Selected text.
————
Adding to this timeline are the recent protests by First Nations in Ontario to this legislation. They have significant concerns with the legislation and its implications.
First, the credibility of information to support the claims of historic Metis communities in Ontario is in dispute. Since 2020, multiple commissioned reports have outlined substantive errors in evidence supplied through the primary source: Métis Nation of Ontario (MNO). Second, Canada has never initiated a process with First Nations, Métis, and Inuit peoples to provide clarity on how to distinguish between the constitutional rights of each group or what happens in instances of disagreement, conflict, or invalid claim. The federal and provincial governments self-styled “distinctions-based approach” more often divides than distinguishes. Finally, and related, Bill C-53 uses the language of inherent rights in a province where there are none; at least not tied to historic Métis communities. Instead, the legislation effectively appropriates inherent rights from the First Nations without free, prior and informed consent.
Offering more substance to these concerns, this Brief considers a First Nation – and specifically Anishinaabe – view on inherent rights and the place of Métis in the province.
A Condensed Overview of Anishinaabe Inherent Rights
Among the Anishinaabe – whose territory spans parts of present-day Ontario, Manitoba, Saskatchewan, and Quebec in Canada and across parts of Michigan, Wisconsin, Minnesota, and North Dakota in the United States – there are original teachings describing how the first ancestor was lowered to the earth. This spirit being was the first Anishinaabe in human-form placed on Turtle Island (the Americas) at the beginning of time. Following the original instructions provided by Gitchie Manito (the Great Mystery), the first ancestor journeyed the earth naming all living things and all places on, below and above the surface of the earth, including the seen and unseen.
————
Data shown.

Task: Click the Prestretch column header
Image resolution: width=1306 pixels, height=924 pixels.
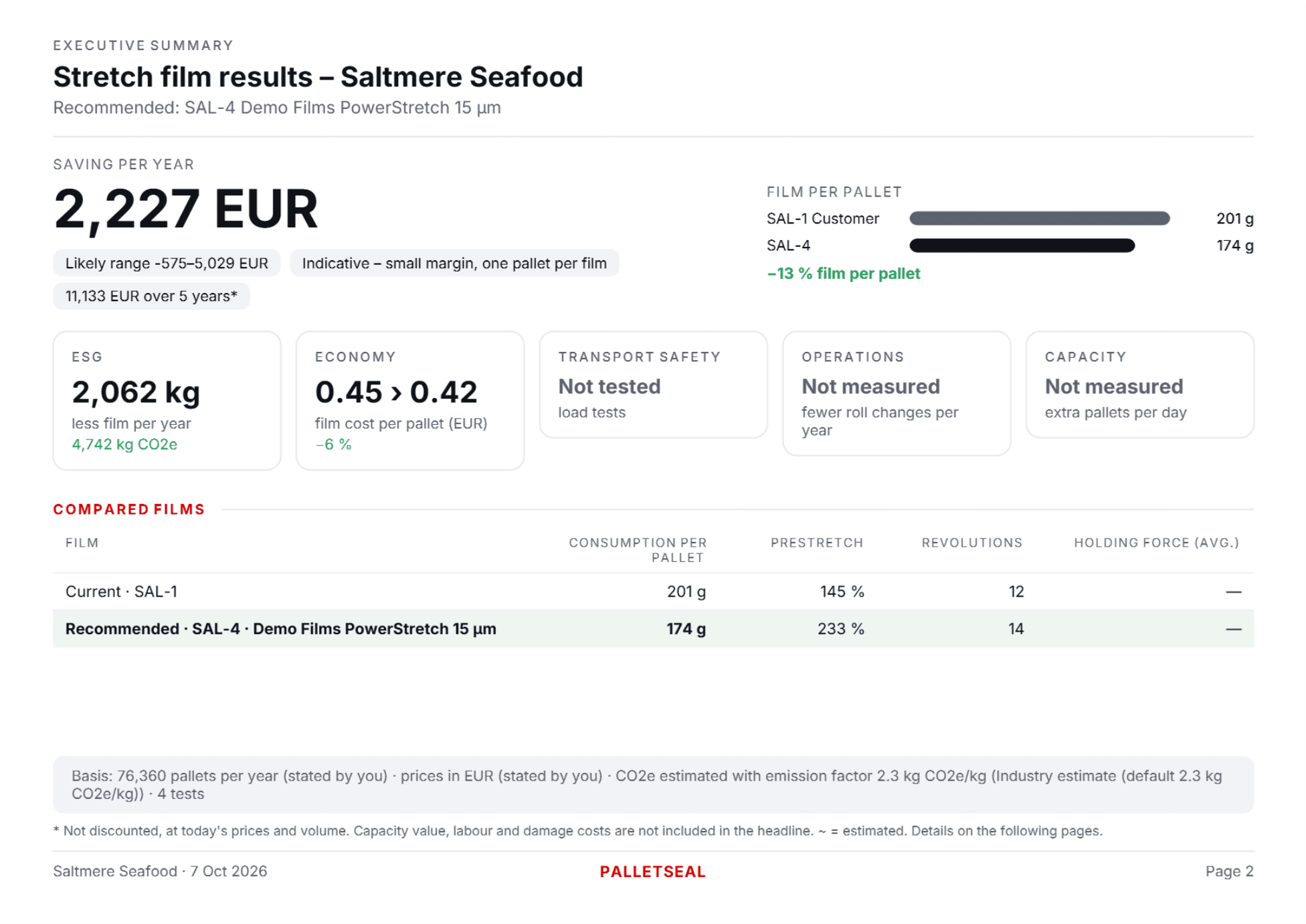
————
What is asked.
A) From the Bill C-53 text, extract the passage from "Adding to this" up to and including "and its implications.".
B) Answer these questions using the Bill C-53 text, one answer per line and marked to match:
(i) Since what year have multiple commissioned reports outlined substantive errors in evidence?
(ii) What primary source supplied that evidence?
(iii) What place does the text give as the meaning of Turtle Island?
C) Continue the Bill C-53 text from where it stops.

Responses per task.
A)
Adding to this timeline are the recent protests by First Nations in Ontario to this legislation. They have significant concerns with the legislation and its implications.

B)
(i) 2020
(ii) Métis Nation of Ontario (MNO)
(iii) The Americas

C)
In journeying, this ancestor learned of Anishinaabe kinship ties to all-our-relations and learned of the roles and responsibilities of each Anishinaabe. This ancestor provided Anishinaabe peoples with stories and teachings foundational to pre-/existing Anishinaabe inherent rights. These longstanding and enduring rights continue to be nurtured, practiced, and developed by the Anishinaabe over (at least) many thousands of years; and inherent rights precede the modern era nation-to-nation agreements with the newcomers having existed for a few hundred years (e.g., from the gift diplomacy with the French Crown since 1615 to treaties with the English). The majority of Anishinaabe peoples consistently affirm that their inherent rights are not transferable, are inalienable, and no individual, collectivity, community, or nation can cede, take, or destroy them.
Anishinaabe inherent rights are foundational to self-government, and legitimize many other social, cultural, spiritual, and political aspects of Anishinaabe nationhood, including roles and responsibilities with more-than-human kinship relationships (e.g., as reflected in inclusive dodem structures of governance). The primary inherent rights holders among the Anishinaabe are members of the three fires confederacy: Ojibway, Odawa, and Potawatomi. These inherent rights holders repeatedly defended their rights militarily in conflicts against other First Nations, the British and the Americans. None of what is presented here is new. While there may be minor variation in details, there are numerous instances – in oral accounts, the written historic record, and in Anishinaabe mnemonic devices – providing ample evidence to support this overview.
In peacetime, the Anishinaabe continue the struggle to uphold their inherent rights, but Canada has endeavoured to eliminate and/or severely limit their inherent rights through agreements and colonial-settler legislative and judicial processes.
Where do Métis fit in this conceptualization of inherent rights?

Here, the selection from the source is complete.